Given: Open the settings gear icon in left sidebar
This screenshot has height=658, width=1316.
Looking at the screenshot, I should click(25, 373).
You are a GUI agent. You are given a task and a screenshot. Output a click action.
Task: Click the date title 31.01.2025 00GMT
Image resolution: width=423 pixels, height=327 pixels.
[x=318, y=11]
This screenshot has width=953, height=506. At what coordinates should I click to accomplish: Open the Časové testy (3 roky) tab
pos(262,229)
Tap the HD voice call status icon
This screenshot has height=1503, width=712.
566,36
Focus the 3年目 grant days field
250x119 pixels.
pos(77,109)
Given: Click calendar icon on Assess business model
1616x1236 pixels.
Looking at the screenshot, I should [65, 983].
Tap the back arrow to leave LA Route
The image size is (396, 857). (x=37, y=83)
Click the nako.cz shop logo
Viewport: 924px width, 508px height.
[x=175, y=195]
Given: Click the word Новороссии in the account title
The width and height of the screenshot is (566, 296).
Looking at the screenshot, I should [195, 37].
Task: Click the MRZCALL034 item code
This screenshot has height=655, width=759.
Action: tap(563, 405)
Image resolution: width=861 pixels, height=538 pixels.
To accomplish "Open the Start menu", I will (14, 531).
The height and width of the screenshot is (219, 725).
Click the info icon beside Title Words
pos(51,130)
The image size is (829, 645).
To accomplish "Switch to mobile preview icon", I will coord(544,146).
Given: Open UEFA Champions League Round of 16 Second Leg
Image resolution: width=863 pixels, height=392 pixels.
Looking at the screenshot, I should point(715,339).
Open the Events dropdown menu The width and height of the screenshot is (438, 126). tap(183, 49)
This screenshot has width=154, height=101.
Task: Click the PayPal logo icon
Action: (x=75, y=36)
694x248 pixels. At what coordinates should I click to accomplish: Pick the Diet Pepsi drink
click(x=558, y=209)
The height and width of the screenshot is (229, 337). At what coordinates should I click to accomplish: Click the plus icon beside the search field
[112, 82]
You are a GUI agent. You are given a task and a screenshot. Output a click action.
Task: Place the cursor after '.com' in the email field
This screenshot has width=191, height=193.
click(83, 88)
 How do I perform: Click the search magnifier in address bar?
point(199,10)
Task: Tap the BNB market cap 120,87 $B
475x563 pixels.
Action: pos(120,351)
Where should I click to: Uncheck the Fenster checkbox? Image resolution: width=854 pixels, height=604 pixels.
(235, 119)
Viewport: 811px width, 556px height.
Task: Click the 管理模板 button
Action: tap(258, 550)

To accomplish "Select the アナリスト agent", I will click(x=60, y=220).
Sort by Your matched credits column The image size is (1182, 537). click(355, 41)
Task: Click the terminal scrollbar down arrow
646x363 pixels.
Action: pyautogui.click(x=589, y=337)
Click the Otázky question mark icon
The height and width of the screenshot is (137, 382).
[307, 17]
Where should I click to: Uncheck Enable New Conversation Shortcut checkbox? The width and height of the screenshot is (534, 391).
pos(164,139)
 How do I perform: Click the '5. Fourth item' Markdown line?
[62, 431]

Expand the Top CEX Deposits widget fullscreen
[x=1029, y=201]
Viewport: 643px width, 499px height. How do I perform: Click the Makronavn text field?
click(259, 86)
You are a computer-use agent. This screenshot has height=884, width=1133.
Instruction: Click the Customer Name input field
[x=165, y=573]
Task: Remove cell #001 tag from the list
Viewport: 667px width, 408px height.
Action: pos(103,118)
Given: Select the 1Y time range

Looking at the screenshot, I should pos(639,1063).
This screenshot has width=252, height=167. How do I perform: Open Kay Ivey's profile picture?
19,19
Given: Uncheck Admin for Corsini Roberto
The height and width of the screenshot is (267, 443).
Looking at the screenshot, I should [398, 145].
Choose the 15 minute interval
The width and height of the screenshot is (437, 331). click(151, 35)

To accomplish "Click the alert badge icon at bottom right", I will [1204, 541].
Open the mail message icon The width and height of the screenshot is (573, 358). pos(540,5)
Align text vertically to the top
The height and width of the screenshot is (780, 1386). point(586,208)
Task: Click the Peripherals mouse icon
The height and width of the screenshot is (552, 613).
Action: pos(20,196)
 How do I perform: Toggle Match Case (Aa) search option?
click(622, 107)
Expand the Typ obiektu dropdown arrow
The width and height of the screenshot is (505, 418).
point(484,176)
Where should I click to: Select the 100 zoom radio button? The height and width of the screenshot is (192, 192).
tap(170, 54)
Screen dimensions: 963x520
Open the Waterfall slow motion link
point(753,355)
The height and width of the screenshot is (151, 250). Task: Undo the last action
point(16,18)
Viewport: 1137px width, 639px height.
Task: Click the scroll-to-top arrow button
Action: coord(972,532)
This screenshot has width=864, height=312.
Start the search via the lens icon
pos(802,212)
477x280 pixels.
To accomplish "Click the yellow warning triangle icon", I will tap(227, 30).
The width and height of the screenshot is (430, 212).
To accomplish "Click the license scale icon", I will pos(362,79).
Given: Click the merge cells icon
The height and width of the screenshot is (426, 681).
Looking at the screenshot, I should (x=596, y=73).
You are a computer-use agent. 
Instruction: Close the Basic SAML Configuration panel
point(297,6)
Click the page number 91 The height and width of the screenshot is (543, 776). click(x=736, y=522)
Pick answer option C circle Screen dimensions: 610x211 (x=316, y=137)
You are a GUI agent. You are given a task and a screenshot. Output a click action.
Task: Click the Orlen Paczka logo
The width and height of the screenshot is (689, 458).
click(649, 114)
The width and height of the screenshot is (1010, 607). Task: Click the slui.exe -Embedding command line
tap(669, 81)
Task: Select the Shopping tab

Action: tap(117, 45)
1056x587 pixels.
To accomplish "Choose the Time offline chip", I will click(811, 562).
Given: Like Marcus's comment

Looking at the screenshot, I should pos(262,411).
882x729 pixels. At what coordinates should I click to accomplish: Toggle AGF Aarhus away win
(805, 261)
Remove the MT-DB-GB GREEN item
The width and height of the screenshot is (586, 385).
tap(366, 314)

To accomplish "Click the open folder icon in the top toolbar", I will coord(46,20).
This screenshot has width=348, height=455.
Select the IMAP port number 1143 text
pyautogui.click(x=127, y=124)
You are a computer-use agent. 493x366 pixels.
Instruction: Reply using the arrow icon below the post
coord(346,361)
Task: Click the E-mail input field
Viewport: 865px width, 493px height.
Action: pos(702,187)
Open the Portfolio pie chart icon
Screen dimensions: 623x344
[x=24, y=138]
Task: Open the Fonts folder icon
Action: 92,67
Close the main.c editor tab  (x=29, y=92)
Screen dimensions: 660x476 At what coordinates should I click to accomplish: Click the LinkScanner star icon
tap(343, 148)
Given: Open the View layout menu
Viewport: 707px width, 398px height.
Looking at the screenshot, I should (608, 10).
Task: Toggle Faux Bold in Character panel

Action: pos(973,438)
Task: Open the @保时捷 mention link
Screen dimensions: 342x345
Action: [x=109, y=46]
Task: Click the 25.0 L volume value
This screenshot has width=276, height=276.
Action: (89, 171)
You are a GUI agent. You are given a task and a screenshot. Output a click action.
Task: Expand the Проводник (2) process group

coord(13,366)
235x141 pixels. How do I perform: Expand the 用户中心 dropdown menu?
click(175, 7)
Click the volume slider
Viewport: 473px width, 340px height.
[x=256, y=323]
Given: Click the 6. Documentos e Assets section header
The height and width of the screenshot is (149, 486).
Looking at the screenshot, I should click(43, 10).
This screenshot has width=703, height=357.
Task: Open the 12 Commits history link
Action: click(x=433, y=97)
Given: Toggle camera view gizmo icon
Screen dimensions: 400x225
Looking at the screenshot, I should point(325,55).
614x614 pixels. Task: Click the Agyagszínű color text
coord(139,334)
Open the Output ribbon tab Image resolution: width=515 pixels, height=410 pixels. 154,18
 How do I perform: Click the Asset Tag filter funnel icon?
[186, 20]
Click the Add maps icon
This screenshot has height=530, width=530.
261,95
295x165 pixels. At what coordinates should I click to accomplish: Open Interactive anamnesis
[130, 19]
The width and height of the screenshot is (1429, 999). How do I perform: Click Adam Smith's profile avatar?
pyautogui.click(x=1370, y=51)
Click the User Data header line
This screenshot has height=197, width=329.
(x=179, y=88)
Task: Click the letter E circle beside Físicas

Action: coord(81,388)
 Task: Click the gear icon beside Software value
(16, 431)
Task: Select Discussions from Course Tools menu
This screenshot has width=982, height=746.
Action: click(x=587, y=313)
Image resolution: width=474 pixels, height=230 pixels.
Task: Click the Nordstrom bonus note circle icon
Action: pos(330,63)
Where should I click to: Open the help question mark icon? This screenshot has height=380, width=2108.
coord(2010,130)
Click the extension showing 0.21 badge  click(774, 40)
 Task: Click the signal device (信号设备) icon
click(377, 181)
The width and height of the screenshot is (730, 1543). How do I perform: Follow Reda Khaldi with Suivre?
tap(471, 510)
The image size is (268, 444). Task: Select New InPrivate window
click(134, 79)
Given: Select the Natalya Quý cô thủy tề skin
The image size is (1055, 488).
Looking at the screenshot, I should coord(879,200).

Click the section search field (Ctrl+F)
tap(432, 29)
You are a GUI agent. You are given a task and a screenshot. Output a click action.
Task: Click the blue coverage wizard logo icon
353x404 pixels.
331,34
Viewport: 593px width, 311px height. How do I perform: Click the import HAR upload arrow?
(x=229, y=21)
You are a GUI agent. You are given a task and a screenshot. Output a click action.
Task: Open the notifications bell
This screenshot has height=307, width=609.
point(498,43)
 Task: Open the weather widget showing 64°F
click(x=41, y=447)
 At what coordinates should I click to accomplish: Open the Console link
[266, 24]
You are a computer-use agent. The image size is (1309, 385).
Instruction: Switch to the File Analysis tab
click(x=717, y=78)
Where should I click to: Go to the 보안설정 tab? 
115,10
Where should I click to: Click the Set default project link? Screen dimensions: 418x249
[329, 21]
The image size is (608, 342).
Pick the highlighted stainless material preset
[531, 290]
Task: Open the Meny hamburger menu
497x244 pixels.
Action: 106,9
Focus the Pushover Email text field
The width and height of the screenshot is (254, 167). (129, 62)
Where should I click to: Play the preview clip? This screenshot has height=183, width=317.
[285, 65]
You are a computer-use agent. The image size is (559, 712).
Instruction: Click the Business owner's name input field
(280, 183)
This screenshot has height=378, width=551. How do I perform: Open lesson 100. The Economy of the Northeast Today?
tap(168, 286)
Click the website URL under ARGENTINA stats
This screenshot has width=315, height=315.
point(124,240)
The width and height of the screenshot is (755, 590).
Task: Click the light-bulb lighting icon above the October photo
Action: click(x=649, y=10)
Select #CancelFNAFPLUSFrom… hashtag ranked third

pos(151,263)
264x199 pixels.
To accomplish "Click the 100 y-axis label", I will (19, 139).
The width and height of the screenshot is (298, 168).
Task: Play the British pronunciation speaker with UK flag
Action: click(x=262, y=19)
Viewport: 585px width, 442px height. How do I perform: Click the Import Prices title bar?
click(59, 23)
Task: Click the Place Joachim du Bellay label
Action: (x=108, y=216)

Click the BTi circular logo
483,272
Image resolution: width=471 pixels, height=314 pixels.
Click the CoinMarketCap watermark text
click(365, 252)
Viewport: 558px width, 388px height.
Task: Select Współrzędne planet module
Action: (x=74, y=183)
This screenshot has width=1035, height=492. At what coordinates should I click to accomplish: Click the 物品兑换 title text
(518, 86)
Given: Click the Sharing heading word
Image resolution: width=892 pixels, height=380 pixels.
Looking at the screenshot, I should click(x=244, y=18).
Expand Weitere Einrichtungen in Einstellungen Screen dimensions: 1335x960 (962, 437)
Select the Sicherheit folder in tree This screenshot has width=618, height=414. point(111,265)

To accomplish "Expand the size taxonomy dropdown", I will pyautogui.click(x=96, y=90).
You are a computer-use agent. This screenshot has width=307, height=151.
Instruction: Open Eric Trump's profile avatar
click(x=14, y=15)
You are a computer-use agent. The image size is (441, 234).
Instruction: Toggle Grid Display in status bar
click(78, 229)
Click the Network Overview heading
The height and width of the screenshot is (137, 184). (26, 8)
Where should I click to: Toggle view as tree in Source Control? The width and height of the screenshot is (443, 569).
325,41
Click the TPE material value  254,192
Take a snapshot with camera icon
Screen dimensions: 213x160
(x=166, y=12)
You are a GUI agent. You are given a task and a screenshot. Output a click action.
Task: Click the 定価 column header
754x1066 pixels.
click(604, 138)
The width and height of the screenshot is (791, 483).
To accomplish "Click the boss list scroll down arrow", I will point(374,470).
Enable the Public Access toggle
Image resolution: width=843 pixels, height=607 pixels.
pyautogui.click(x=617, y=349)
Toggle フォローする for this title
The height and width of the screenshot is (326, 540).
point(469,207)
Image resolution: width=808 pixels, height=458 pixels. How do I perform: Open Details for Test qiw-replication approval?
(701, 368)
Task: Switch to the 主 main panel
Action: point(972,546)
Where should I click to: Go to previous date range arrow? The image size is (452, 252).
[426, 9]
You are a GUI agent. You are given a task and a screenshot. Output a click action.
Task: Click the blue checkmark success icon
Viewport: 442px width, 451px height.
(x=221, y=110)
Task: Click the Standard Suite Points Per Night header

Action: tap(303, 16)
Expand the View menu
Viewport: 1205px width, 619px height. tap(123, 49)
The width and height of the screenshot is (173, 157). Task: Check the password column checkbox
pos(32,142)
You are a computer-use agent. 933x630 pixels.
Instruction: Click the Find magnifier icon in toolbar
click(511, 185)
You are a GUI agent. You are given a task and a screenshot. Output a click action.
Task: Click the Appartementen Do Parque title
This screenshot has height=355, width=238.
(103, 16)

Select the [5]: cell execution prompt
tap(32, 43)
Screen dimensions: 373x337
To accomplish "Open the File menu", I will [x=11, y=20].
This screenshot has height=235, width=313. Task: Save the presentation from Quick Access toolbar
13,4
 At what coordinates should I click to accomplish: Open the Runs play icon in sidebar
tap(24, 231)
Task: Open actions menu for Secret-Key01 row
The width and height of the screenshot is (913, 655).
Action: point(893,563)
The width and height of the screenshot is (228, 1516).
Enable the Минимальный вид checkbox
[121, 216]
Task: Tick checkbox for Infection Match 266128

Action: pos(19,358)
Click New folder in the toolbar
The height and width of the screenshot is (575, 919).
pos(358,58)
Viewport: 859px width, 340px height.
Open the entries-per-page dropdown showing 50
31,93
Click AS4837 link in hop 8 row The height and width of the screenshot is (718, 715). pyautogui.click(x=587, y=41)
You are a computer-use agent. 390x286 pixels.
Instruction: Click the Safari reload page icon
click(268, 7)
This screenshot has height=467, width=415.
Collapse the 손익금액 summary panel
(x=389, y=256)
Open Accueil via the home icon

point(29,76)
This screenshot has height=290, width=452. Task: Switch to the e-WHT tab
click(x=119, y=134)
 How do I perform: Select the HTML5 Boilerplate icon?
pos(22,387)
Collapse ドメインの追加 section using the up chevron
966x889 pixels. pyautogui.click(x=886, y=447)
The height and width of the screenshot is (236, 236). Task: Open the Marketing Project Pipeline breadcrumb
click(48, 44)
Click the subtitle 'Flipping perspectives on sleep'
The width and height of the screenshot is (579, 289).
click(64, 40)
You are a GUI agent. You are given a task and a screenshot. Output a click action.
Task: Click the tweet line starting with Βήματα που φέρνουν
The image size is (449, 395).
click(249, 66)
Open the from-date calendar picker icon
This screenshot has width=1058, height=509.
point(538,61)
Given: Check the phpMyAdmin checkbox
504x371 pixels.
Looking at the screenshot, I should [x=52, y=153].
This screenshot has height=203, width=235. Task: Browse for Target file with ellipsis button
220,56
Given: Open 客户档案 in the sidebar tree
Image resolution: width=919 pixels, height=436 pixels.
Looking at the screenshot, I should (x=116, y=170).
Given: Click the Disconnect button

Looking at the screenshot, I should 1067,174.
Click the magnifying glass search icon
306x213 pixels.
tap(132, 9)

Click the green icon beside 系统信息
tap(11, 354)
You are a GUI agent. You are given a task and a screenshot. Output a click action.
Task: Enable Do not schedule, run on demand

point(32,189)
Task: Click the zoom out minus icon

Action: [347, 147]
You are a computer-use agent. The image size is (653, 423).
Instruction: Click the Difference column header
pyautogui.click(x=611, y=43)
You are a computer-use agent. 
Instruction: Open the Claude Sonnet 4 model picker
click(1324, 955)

###

- EXERCISE GOAL
What is needed is an exact copy of the lines above, from the one containing "Viewport: 585px width, 442px" through the one containing "Given: Click the Sharing heading word", with nothing added.

- FINAL ANSWER
Viewport: 585px width, 442px height. How do I perform: Click the Import Prices title bar?
click(59, 23)
Task: Click the Place Joachim du Bellay label
Action: (x=108, y=216)

Click the BTi circular logo
483,272
Image resolution: width=471 pixels, height=314 pixels.
Click the CoinMarketCap watermark text
click(365, 252)
Viewport: 558px width, 388px height.
Task: Select Współrzędne planet module
Action: (x=74, y=183)
This screenshot has width=1035, height=492. At what coordinates should I click to accomplish: Click the 物品兑换 title text
(518, 86)
Given: Click the Sharing heading word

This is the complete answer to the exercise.